Une réponse unie des pays du Sahel face aux déclarations de Bola Tinubu
Le Burkina Faso, le Mali et le Niger ont vivement réagi aux propos tenus par le président nigérian Bola Ahmed Tinubu concernant les liens entre l’insécurité au Nigeria et la dégradation de la situation sécuritaire dans le Sahel. Les trois pays membres de l’Alliance des États du Sahel (AES) ont exprimé leur « profond regret » face à ces déclarations, tout en appelant Abuja à privilégier la coopération régionale pour surmonter les défis communs.
Des propos jugés « simplistes » et « rapides » par Ouagadougou
Lors d’une déclaration prononcée le 30 juillet à Abuja, Bola Ahmed Tinubu avait affirmé que l’insécurité au Mali, au Burkina Faso et au Niger « ne faisait qu’aggraver » les difficultés sécuritaires du Nigeria, notamment en raison des attaques et des enlèvements perpétrés par des groupes armés. Une analyse que le ministre burkinabè des Affaires étrangères, Karamoko Jean Marie Traoré, a qualifiée de « rapide », « simpliste » et « surprenante ». Selon lui, cette interprétation minimise les efforts considérables déployés par les forces de défense et les populations des trois pays de l’AES dans leur lutte contre le terrorisme.
Le ministre a également souligné que cette analyse risquait d’attiser les tensions entre des nations liées par une histoire et une géographie communes. Il a rappelé, à titre d’exemple, le rôle clé joué par le Niger dans la lutte contre Boko Haram bien avant l’extension des menaces jihadistes dans le reste du Sahel.
Un même ennemi à affronter ensemble
Les pays de l’AES ont évité, jusqu’à présent, de désigner publiquement le Nigeria comme responsable de certaines menaces transfrontalières, malgré les liens établis entre Boko Haram et divers groupes armés actifs dans la région. « Le Burkina Faso, le Mali, le Niger et le Nigeria font face au même ennemi », a martelé Karamoko Jean Marie Traoré. Il a insisté sur la nécessité d’une réponse collective et a réaffirmé que l’AES ne recherchait pas la confrontation avec Abuja.
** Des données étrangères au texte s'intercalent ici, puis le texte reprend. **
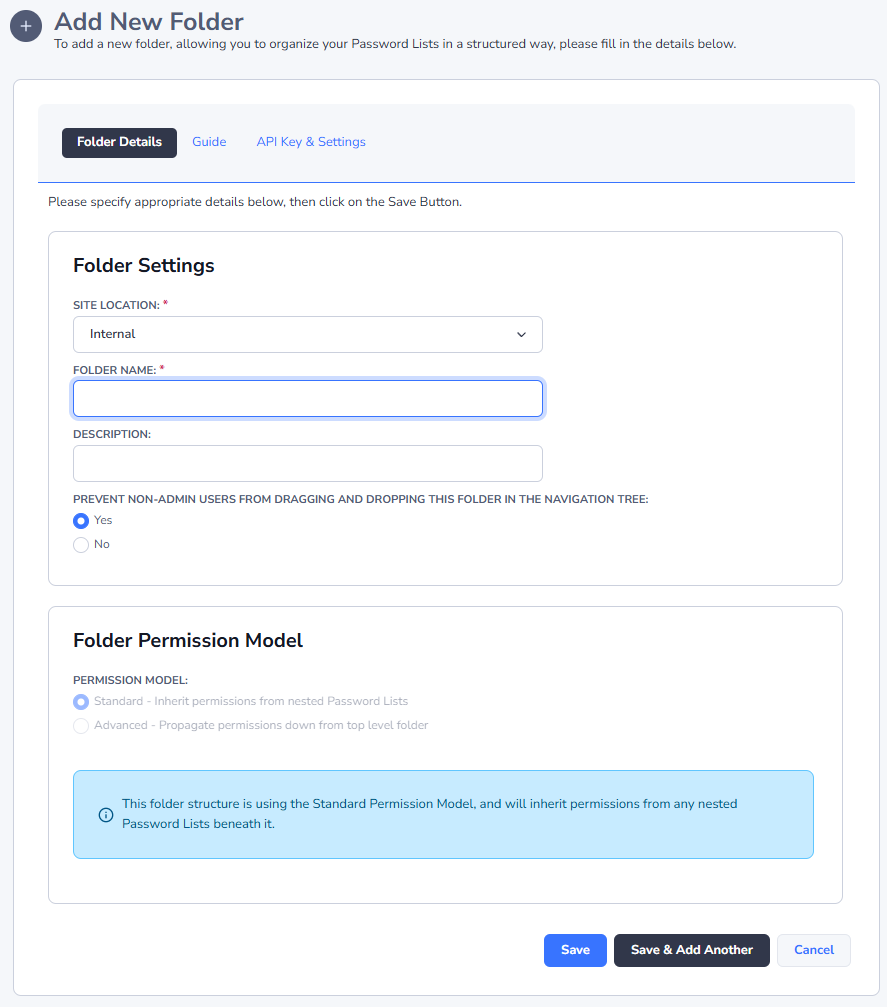Cancel adding the new folder
The image size is (887, 1007).
(x=813, y=950)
L’objectif reste de maintenir un dialogue « franc, respectueux et constructif » entre les deux parties.
Le chargé d’affaires nigérian au Burkina Faso a confirmé avoir pris note de ce message et s’est engagé à le transmettre aux autorités de son pays, marquant ainsi une première étape vers un apaisement des tensions.
Des défis sécuritaires qui transcendent les frontières
Cette passe d’armes survient alors que le Nigeria et les pays de l’AES sont confrontés à des menaces sécuritaires qui dépassent largement les frontières nationales. Malgré des approches politiques et militaires désormais divergentes, les enjeux de sécurité régionale appellent à une solidarité accrue et à une coordination renforcée entre les États concernés.
L’AES prône une coopération sans exclusive
Dans leur réponse, les trois pays du Sahel ont réitéré leur volonté de privilégier la coopération régionale, rappelant que les défis sécuritaires du Sahel ne peuvent être résolus par des accusations unilatérales. Ils ont également mis en avant les sacrifices des populations civiles et des militaires, soulignant que la lutte contre le terrorisme exige une approche globale et inclusive.